> **Textauszug**:
Leute wie Maria und Kosta gibt es sehr viele hier, die schuften und schuften und ihre paar „Kröten“ ins Geschäft stecken. Aber es gibt auch die anderen, die, die noch nie gespart hätten und auch heute nicht sparen würden. Sie machen Party, einfach immer weiter Party, schimpft Maria, während sie sich mühsam am Spülbecken festhält. Sie ist wütend, traurig, resigniert. Du wirst es noch sehen, warte mal ab, Samstagabend wirst du dich noch wundern. Samstag, Samstag ist der einzige Tag, an dem Maria und Kostas ihren Laden geschlossen haben. Samstag ist der Tag, an dem man sich um die Kinder kümmern, waschen und putzen muss. Aber sie lassen sich ihre Sorgen nicht anmerken, lächeln die Kunden an, scherzen mit den Kindern, die ihre Pitten oder Souvlaki abholen und sind immer guter Dinge. Ihre Kunden sind fast ausschließlich Griechen aus der näheren Umgebung – ach ja, und wir natürlich.
Mit affenartiger Geschwindigkeit saust ein chromblitzender Sportwagen mit ohrenbetäubender Musik vorbei und Kostas brüllt einen fürchterlichen Fluch hinter dem Fahrer her. Den aber hier abzudrucken, da weigert sich meine Tastatur. Der eine oder andere von euch wird eh wissen, was er hinter dem Raser her gebrüllt hat. „Das ist es, was ich meine“ sagt Maria kleinlaut, „sie spielen die dicken Maxe, hängen nächtelang in den Szenecafes und Bars ab, schmeißen mit dem Geld nur so um sich und haben nichts, aber auch gar nichts begriffen.“ Das seien auch diejenigen, die sich ganz provokativ hinter der Syriza versteckten, die ihnen glauben machen will, dass man geliehenes Geld nicht zurückzahlen müsse. Dicke Sportwagen fahren und Motorräder, die teurer sind als Autos, unnütz durch die Gegend brettern, immer alles aufgedreht. Die Benzinpreise? Ach, selbst von den Spritpreisen lassen sie sich nicht bremsen.

> **Gesammeltes Material**:
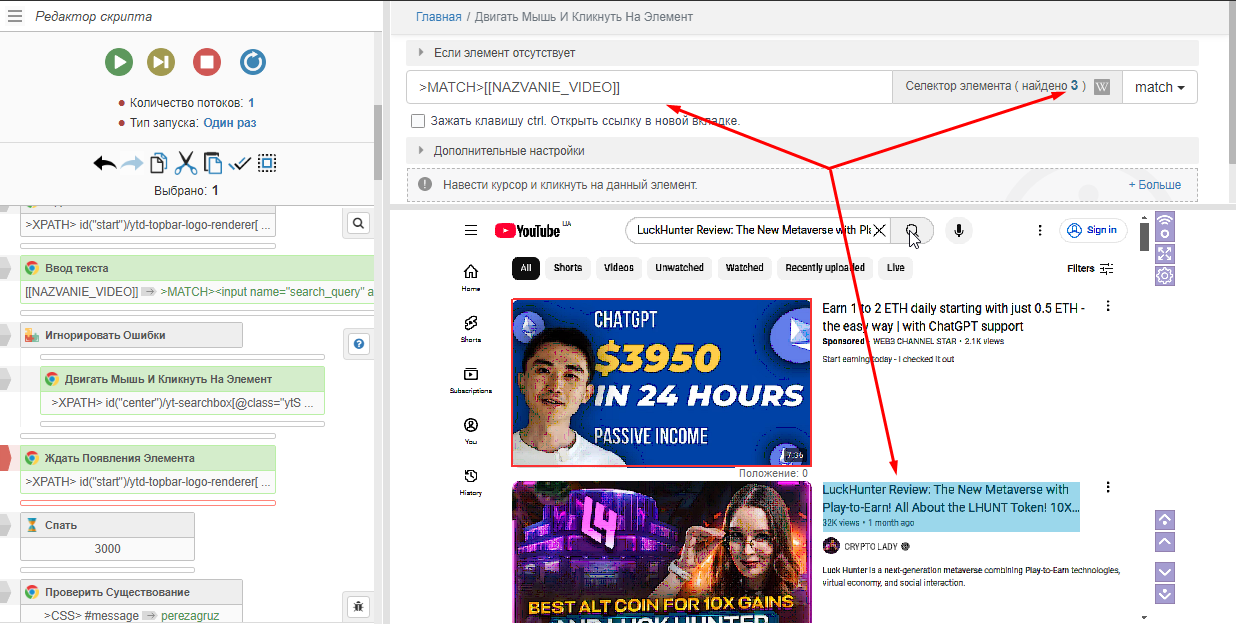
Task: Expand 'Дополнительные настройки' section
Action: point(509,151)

> **Aufgabe**: Führe den Textauszug über Maria, Kostas und ihren Laden nach seinem letzten Satz weiter. Die Auflistung steht in keinem Zusammenhang mit dem Textauszug.

> **Ergebnis**:
Wir können den Zorn von Maria und Kostas gut verstehen, so wie ihnen geht es vielen hier auf Chios.
Die Männer, die alten, die sitzen in den Kafenia, trinken meistens nichts oder nur Wasser, spielen Tavli und diskutieren sich die Köpfe heiß. Aber die Frauen, die armen, die alten, die sitzen vergrämt zu Hause. Die sieht man nicht, die schreien auch nicht. Manchmal sehen wir die alte Sophia, die von ihrem Fenster aus auf die Straße schaut. Zähne hat sie wohl schon lange nicht mehr im Mund, aber immer wenn wir vorbeikommen, lächelt sie uns an „Jassou, jassou pädia mou“. Auch Sofia sei sehr arm, hatte uns Maria erzählt und ich, ich könnte einfach nur heulen. Hat diese alte Frau nicht ihr Leben lang geschuftet? Erst den Weltkrieg mitgemacht und dann den Bürgerkrieg und was hat sie während der Junta erlebt? Für sieben Kinder gesorgt, den Mann verloren und ihre Enkel und Urenkel?
Die machen Party, die tun so, als müsse man geliehenes Geld nicht zurückzahlen; die brausen mit ihren schweren Maschinen vor Jaja’s kleinem Fenster herum.
Ach ja, Samstagnacht – Samstagnacht war wie immer die ganz große Party hier in Chios. Als wir gegen 23 Uhr noch einmal durch den Ort gingen, da waren sämtliche Lokalitäten der Hafenmeile so brechend voll, dass man nur mit Voranmeldung dort reinkam. Sie saßen und standen bis hin zur Straße, Bars, Szenecafes und Restaurants, wo sich die Tische bogen. Wir fanden es einfach nur grotesk – ein Schlag ins Gesicht eines jeden mühsam schuftenden Arbeiters.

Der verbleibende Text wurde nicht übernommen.